Cinq tableaux sur Schubert (1996) 22′
Guit/2 V/Va/Vc 5 movements
Premiere1999 Berlin Wulfin Lieske, Vilnius Quartett​

The quintet for guitar and string quartet is wholly developed from the theme of the slow movement from Schubert’s D minor string quartet "Death and the Maiden".
In five "tableaux" different approaches to sections of the variations are accomplished. In some places the original is glimpsed as the musical process finds its way to Schubert.
Like Japanese ink drawings, every movement begins with a static virtual vacuum, only gaining momentum shortly before the end, the tranquil music then explodes as it were, unlocking the Schubert material.
Yet the work is not based on quotations, nor is it composed "in the style of…". Rather it picks up on moods, archetypical characteristics of Schubert’s music, in form for instance of dactylic rhythms, the tension of sustained tones or a popular boisterous pizzicato.
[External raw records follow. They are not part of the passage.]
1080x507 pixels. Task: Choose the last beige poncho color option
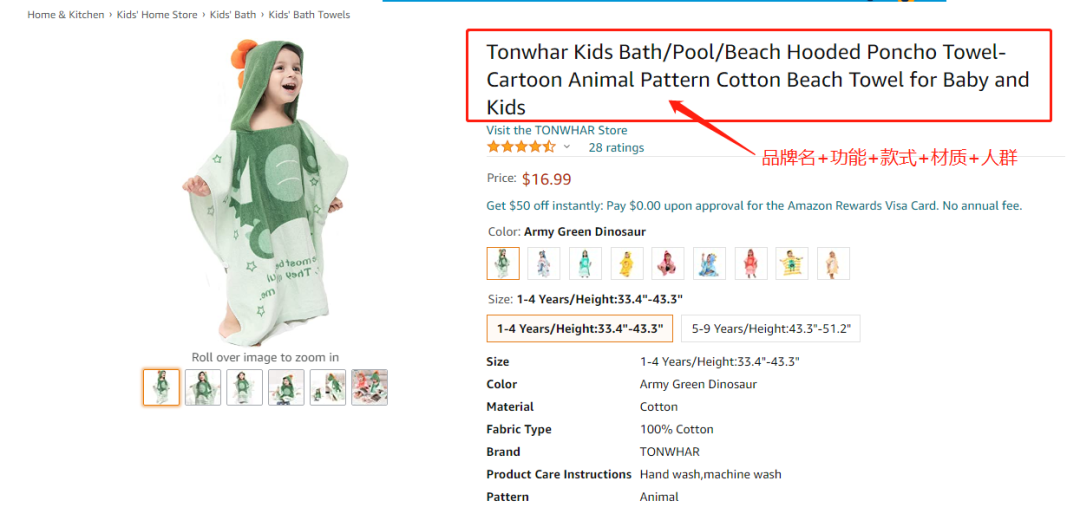tap(833, 263)
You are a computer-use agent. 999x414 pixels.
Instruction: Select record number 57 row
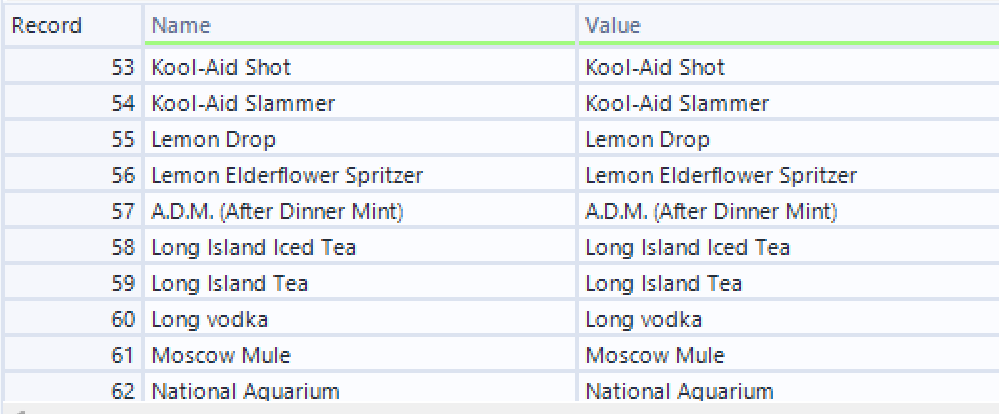tap(123, 212)
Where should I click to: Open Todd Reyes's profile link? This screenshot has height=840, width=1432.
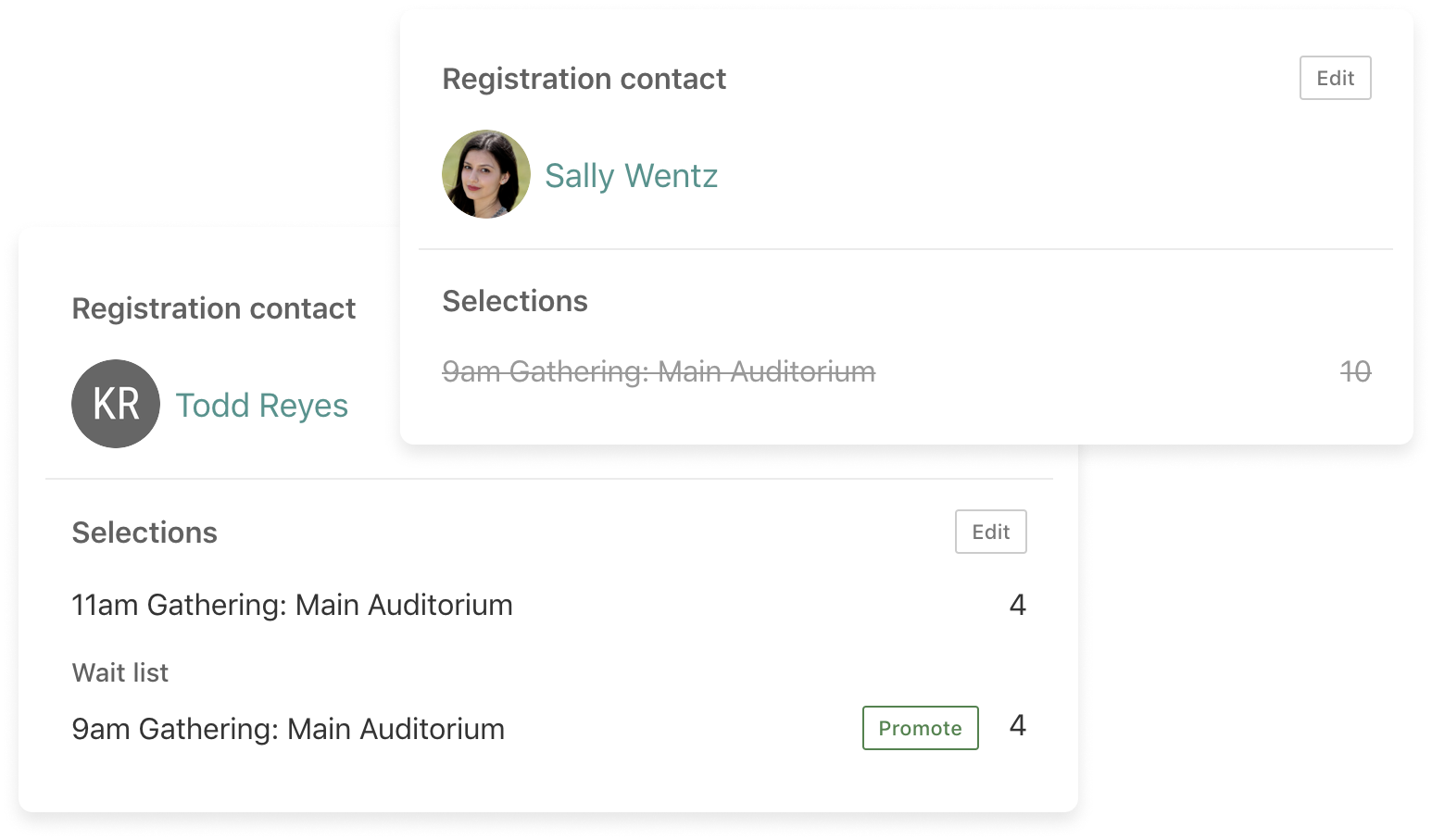click(x=262, y=406)
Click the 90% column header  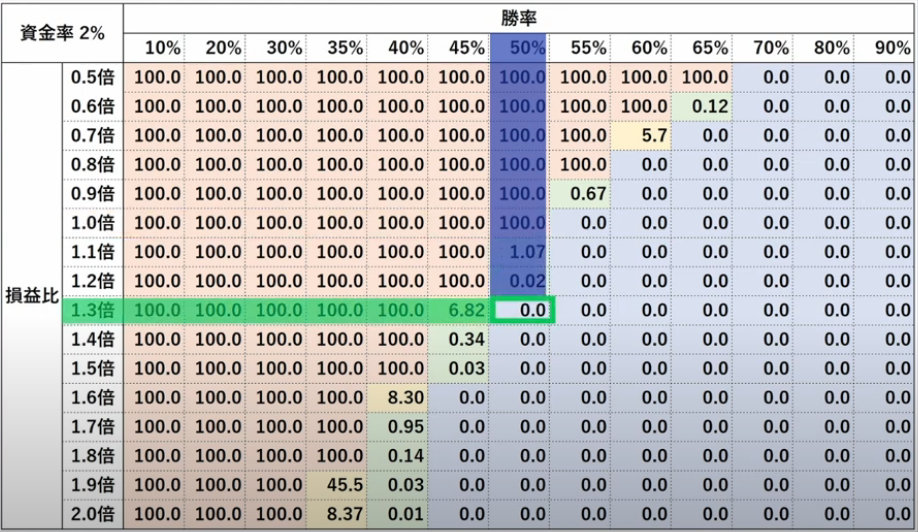click(885, 47)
The guitar (with C# G d g bb e scordatura) forms an antithesis to the quartet, assuming in a way the role of mentor: guiding the quartet to Schubert. The guitar begins the sections by defining the characteristic mood of the movement, thereby challenging the strings to respond in a different manner.
This may lead to canonical harmony or provoke the development of a counter world.
The fifth tableau, for instance, is opened by the guitar, played with a cello bow, in a flageolet open string chord, followed by a 11/8 ostinato cross-rhythm ("The Grim Reaper") through which the quartet, after a highly expressive dramatic outburst of emotion, finds its way back to the unison of the first movement and from Schubert’s dactylic primal rhythm in (false) flageolet to the chords of the original theme.
It is seconded by a pseudo guitar improvisation (in space notation) on the cello cantilena of the third variation of the original. In the coda of the final variation, they join in a more or less authentic quintet for a time after some irritation by a mismatch of pitches.
While the strings remain loyal to the original G major finale, the guitar becomes increasingly independent in its adoption of the 11/8 "Grim Reaper" pace, in turn leading into Schubert's theme in G Minor.
Beginning and end, G minor/G major unite.